The inert hulk of the ship, which was to have been longer, bigger and faster than any other in the world, towered over the boatyard and adjacent workers’ houses like a gigantic, rusty rebuke. The collapse of traditional industries that had made Britain the workshop of the world – iron, steel, coal, textiles, shipbuilding – came as a profound shock to the national psyche. Public interest was intense, with letters pouring in to Cunard’s Liverpoo
l offices, some even enclosing donations. British morale and international prestige were so bound up in Hull 534 that questions were asked in Parliament. An urgent confidential enquiry into the trading and financial position of British shipping companies involved in the North Atlantic recommended a merger of the two main firms competing for transatlantic passenger trade.

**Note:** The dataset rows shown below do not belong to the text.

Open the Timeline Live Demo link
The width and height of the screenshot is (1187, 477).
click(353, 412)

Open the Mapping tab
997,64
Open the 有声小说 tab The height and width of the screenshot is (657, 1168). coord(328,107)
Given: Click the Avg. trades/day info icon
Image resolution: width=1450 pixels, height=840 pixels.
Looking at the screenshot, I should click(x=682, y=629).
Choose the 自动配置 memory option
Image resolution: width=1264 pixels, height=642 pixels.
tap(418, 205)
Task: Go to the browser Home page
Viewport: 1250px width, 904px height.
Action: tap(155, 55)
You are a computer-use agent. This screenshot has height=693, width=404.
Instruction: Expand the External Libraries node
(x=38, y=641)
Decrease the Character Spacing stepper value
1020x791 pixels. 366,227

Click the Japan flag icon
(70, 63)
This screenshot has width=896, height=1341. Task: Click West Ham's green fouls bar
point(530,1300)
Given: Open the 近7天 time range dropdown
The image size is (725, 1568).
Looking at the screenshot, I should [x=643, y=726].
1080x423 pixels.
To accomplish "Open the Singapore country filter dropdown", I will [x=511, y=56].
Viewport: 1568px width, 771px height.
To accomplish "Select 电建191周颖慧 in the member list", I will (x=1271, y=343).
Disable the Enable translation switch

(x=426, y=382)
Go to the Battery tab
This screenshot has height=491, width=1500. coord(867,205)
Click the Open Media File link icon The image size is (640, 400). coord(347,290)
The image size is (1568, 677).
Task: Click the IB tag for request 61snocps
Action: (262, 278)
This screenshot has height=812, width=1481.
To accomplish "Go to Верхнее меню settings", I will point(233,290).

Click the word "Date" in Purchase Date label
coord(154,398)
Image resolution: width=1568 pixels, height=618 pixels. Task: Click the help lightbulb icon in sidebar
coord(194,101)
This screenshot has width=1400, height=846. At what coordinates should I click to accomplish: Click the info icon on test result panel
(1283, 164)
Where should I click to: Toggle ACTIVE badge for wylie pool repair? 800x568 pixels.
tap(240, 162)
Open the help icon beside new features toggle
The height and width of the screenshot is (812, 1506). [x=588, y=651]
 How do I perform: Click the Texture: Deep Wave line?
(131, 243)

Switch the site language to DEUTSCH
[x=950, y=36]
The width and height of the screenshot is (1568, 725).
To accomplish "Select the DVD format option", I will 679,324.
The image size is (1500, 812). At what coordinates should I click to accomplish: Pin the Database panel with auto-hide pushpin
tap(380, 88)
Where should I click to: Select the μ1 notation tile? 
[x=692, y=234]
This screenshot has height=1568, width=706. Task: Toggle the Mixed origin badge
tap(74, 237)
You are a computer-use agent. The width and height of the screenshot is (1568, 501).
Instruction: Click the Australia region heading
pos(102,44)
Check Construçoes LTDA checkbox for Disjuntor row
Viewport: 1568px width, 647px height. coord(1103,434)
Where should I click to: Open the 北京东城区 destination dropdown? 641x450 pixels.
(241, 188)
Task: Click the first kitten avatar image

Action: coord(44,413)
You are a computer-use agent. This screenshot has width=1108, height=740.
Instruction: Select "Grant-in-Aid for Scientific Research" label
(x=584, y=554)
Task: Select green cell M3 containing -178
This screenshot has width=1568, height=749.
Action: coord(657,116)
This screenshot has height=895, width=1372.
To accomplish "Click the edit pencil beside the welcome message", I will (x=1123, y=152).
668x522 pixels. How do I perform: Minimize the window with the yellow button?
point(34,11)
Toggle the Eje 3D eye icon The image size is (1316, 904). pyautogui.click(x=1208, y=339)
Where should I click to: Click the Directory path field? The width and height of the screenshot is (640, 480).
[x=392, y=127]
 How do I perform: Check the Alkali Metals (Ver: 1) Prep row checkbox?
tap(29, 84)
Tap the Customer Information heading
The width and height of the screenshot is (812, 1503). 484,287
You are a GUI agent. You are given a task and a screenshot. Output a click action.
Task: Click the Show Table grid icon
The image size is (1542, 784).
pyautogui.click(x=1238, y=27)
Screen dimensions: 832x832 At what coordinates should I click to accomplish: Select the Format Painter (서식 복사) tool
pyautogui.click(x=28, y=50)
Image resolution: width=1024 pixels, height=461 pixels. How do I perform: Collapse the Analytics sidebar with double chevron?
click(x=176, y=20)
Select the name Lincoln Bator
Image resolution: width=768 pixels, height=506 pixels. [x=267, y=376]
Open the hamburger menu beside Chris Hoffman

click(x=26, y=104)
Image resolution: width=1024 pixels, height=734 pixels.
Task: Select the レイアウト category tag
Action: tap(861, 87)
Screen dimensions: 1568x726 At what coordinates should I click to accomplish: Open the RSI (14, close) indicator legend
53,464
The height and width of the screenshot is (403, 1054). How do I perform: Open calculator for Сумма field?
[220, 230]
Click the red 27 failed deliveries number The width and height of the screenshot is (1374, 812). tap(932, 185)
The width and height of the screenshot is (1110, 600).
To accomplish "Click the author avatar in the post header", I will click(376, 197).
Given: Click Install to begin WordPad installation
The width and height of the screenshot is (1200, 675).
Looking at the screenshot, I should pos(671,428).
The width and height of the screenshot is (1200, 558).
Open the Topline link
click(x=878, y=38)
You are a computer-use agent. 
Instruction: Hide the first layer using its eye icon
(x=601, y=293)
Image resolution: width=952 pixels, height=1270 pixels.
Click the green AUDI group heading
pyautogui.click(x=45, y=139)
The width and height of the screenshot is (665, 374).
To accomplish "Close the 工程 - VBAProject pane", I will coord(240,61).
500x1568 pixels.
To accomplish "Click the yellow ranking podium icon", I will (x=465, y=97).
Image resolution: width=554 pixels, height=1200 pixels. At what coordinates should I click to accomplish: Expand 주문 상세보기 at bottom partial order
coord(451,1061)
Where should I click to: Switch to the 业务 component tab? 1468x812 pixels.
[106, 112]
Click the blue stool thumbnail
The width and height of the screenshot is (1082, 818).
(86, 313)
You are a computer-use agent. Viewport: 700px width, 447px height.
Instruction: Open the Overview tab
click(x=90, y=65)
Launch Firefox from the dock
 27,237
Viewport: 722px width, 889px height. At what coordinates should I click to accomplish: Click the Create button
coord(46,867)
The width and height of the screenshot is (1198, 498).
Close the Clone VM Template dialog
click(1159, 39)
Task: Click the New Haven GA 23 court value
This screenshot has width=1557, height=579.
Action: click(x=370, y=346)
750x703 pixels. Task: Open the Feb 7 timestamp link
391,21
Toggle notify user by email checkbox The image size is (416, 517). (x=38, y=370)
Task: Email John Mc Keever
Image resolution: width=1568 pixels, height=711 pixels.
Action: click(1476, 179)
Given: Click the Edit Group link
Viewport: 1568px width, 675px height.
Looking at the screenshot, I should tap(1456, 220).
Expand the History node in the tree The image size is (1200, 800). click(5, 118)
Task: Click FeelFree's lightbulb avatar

In 1933 a new company, Cunard White Star Limited, was formed. The merger led to a review of the combined fleet and the subsequent sale overseas of surplus vessels. The rationalisation was long overdue, and in return the Treasury effectively underwrote the completion of Hull 534, to ensure that the new shipping company remained in British ownership. The new ship eventually cost £3.5 million to construct, approximately £225 million today. It had proved to be too big to be allowed to fail; the government agreed to support the completion of the project in order to alleviate the crushing unemployment in the area, and work resumed in April 1934.
Hull 534 was inadvertently named in honour of the consort of King George V, Queen Mary, and broke Cunard’s ninety-year tradition of giving each vessel a resonant name ending in ‘ia’, after ancient Roman provinces. The company had planned to call this ship Victoria after the nineteenth-century British monarch and Empress of India, while still maintaining their brand identity. When a personal delegation from Cunard’s board tactfully requested the king’s permission to name the liner after ‘Britain’s greatest queen’, he broke in immediately to say that his wife, Queen Mary, would be delighted to accept the honour. No one present had the nerve to correct the peppery though dim monarch. Subsequently, Cunard stoutly claimed publicly that it had always been their intention to name the ship after the current queen. However, Felix Morley, editor of the Washington Post, who sailed on the ship’s maiden voyage in 1936, was told about the misunderstanding by Sir Percy Bates, chairman of Cunard, on condition that the truth wasn’t published during Sir Percy’s lifetime.